■ **WHAT TO DO**
Return verbatim all lines from the first one in the records to the line with "Screen dimensions: 868x428", both ends kept.

■ **AVAILABLE DATA**
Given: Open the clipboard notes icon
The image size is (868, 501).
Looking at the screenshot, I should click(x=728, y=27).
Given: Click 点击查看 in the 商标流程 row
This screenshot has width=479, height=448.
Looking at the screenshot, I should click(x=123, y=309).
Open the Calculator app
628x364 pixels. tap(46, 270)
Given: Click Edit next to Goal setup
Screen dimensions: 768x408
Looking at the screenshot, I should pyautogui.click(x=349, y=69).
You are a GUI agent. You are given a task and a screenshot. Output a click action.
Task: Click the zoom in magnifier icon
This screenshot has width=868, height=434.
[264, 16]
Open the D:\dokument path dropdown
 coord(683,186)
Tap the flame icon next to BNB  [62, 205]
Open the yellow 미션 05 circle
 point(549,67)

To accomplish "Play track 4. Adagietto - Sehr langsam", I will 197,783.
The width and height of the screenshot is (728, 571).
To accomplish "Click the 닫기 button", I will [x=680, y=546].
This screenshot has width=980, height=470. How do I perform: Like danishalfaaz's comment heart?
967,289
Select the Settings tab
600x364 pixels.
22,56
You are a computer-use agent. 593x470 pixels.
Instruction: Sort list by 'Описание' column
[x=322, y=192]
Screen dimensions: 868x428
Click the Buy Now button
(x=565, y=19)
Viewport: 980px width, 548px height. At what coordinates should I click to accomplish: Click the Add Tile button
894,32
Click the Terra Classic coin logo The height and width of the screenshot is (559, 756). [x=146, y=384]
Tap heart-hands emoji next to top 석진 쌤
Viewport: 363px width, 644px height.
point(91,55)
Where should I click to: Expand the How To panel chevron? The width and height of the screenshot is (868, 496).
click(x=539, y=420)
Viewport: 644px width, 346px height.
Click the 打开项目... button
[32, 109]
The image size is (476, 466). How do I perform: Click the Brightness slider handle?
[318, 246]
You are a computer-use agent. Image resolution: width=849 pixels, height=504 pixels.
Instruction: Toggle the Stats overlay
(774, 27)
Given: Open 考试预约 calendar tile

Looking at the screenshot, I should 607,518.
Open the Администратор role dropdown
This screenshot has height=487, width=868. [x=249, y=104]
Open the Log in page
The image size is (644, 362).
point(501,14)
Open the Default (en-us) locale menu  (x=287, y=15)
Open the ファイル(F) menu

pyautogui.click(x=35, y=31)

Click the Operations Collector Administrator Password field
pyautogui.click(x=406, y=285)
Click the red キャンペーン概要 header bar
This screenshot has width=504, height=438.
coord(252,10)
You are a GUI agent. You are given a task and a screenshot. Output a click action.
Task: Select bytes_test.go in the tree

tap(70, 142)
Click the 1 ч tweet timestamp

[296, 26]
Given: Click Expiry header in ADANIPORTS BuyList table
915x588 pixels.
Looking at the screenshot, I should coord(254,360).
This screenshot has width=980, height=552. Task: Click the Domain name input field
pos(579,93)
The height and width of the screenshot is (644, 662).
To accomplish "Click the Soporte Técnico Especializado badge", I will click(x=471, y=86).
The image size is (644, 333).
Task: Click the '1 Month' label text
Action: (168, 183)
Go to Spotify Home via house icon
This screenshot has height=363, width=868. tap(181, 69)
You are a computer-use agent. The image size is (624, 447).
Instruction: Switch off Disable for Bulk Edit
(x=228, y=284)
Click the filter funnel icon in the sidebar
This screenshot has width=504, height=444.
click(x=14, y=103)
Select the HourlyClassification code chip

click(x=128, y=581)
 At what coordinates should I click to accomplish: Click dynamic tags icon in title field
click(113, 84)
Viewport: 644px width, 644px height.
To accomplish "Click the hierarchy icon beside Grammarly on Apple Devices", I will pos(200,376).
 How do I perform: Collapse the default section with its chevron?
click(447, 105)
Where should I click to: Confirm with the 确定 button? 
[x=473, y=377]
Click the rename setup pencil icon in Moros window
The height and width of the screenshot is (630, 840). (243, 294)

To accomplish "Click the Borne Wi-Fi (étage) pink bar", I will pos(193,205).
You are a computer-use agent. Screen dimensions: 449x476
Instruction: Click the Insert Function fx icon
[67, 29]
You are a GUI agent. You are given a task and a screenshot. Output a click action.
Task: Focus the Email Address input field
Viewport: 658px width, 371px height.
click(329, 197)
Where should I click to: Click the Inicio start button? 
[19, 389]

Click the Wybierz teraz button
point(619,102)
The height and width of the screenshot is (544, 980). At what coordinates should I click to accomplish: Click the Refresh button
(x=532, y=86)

■ **SOLVED EXERCISE**
Given: Open the clipboard notes icon
The image size is (868, 501).
Looking at the screenshot, I should click(x=728, y=27).
Given: Click 点击查看 in the 商标流程 row
This screenshot has width=479, height=448.
Looking at the screenshot, I should click(x=123, y=309).
Open the Calculator app
628x364 pixels. tap(46, 270)
Given: Click Edit next to Goal setup
Screen dimensions: 768x408
Looking at the screenshot, I should pyautogui.click(x=349, y=69).
You are a GUI agent. You are given a task and a screenshot. Output a click action.
Task: Click the zoom in magnifier icon
This screenshot has width=868, height=434.
[264, 16]
Open the D:\dokument path dropdown
 coord(683,186)
Tap the flame icon next to BNB  [62, 205]
Open the yellow 미션 05 circle
 point(549,67)

To accomplish "Play track 4. Adagietto - Sehr langsam", I will 197,783.
The width and height of the screenshot is (728, 571).
To accomplish "Click the 닫기 button", I will [x=680, y=546].
This screenshot has width=980, height=470. How do I perform: Like danishalfaaz's comment heart?
967,289
Select the Settings tab
600x364 pixels.
22,56
You are a computer-use agent. 593x470 pixels.
Instruction: Sort list by 'Описание' column
[x=322, y=192]
Screen dimensions: 868x428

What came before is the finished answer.